### TASK TO COMPLETE
Repeat every line below exactly as it reads.

### GIVEN RECORDS
---*---
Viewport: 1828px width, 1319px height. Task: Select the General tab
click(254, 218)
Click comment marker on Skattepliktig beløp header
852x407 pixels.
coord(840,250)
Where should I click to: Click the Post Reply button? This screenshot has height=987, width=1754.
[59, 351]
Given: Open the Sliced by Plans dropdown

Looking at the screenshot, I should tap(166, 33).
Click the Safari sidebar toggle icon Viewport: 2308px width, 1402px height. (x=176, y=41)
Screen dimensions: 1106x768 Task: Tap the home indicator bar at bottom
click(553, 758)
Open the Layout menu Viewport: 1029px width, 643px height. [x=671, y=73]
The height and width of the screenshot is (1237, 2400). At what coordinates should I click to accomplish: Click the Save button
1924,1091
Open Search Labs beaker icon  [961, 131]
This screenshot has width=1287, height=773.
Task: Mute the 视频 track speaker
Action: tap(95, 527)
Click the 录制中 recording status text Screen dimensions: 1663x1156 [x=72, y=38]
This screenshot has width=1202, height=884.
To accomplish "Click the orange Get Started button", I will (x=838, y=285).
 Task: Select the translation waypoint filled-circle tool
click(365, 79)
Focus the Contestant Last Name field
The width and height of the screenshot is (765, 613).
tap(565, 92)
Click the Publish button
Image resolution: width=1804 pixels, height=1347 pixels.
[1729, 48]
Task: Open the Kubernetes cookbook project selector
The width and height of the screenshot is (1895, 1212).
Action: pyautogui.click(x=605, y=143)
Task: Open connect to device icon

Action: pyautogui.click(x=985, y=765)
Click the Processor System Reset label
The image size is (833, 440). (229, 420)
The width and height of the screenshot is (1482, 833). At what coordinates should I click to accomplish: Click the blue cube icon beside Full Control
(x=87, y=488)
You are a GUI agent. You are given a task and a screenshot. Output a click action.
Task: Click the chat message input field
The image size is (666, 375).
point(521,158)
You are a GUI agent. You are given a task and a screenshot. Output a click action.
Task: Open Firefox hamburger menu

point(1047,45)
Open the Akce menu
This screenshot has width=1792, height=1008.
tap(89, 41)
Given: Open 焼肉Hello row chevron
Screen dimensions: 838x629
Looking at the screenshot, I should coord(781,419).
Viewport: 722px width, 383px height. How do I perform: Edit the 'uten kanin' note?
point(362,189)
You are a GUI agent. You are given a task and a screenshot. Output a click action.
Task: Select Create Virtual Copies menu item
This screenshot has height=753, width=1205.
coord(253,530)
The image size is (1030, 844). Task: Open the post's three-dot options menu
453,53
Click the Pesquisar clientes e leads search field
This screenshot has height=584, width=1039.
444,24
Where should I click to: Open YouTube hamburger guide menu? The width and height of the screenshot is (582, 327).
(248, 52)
---*---
### RESULT OF THIS EXERCISE
Viewport: 1828px width, 1319px height. Task: Select the General tab
click(254, 218)
Click comment marker on Skattepliktig beløp header
852x407 pixels.
coord(840,250)
Where should I click to: Click the Post Reply button? This screenshot has height=987, width=1754.
[59, 351]
Given: Open the Sliced by Plans dropdown

Looking at the screenshot, I should tap(166, 33).
Click the Safari sidebar toggle icon Viewport: 2308px width, 1402px height. (x=176, y=41)
Screen dimensions: 1106x768 Task: Tap the home indicator bar at bottom
click(553, 758)
Open the Layout menu Viewport: 1029px width, 643px height. [x=671, y=73]
The height and width of the screenshot is (1237, 2400). At what coordinates should I click to accomplish: Click the Save button
1924,1091
Open Search Labs beaker icon  [961, 131]
This screenshot has width=1287, height=773.
Task: Mute the 视频 track speaker
Action: tap(95, 527)
Click the 录制中 recording status text Screen dimensions: 1663x1156 [x=72, y=38]
This screenshot has width=1202, height=884.
To accomplish "Click the orange Get Started button", I will (x=838, y=285).
 Task: Select the translation waypoint filled-circle tool
click(365, 79)
Focus the Contestant Last Name field
The width and height of the screenshot is (765, 613).
tap(565, 92)
Click the Publish button
Image resolution: width=1804 pixels, height=1347 pixels.
[1729, 48]
Task: Open the Kubernetes cookbook project selector
The width and height of the screenshot is (1895, 1212).
Action: pyautogui.click(x=605, y=143)
Task: Open connect to device icon

Action: pyautogui.click(x=985, y=765)
Click the Processor System Reset label
The image size is (833, 440). (229, 420)
The width and height of the screenshot is (1482, 833). At what coordinates should I click to accomplish: Click the blue cube icon beside Full Control
(x=87, y=488)
You are a GUI agent. You are given a task and a screenshot. Output a click action.
Task: Click the chat message input field
The image size is (666, 375).
point(521,158)
You are a GUI agent. You are given a task and a screenshot. Output a click action.
Task: Open Firefox hamburger menu

point(1047,45)
Open the Akce menu
This screenshot has width=1792, height=1008.
tap(89, 41)
Given: Open 焼肉Hello row chevron
Screen dimensions: 838x629
Looking at the screenshot, I should coord(781,419).
Viewport: 722px width, 383px height. How do I perform: Edit the 'uten kanin' note?
point(362,189)
You are a GUI agent. You are given a task and a screenshot. Output a click action.
Task: Select Create Virtual Copies menu item
This screenshot has height=753, width=1205.
coord(253,530)
The image size is (1030, 844). Task: Open the post's three-dot options menu
453,53
Click the Pesquisar clientes e leads search field
This screenshot has height=584, width=1039.
444,24
Where should I click to: Open YouTube hamburger guide menu? The width and height of the screenshot is (582, 327).
(248, 52)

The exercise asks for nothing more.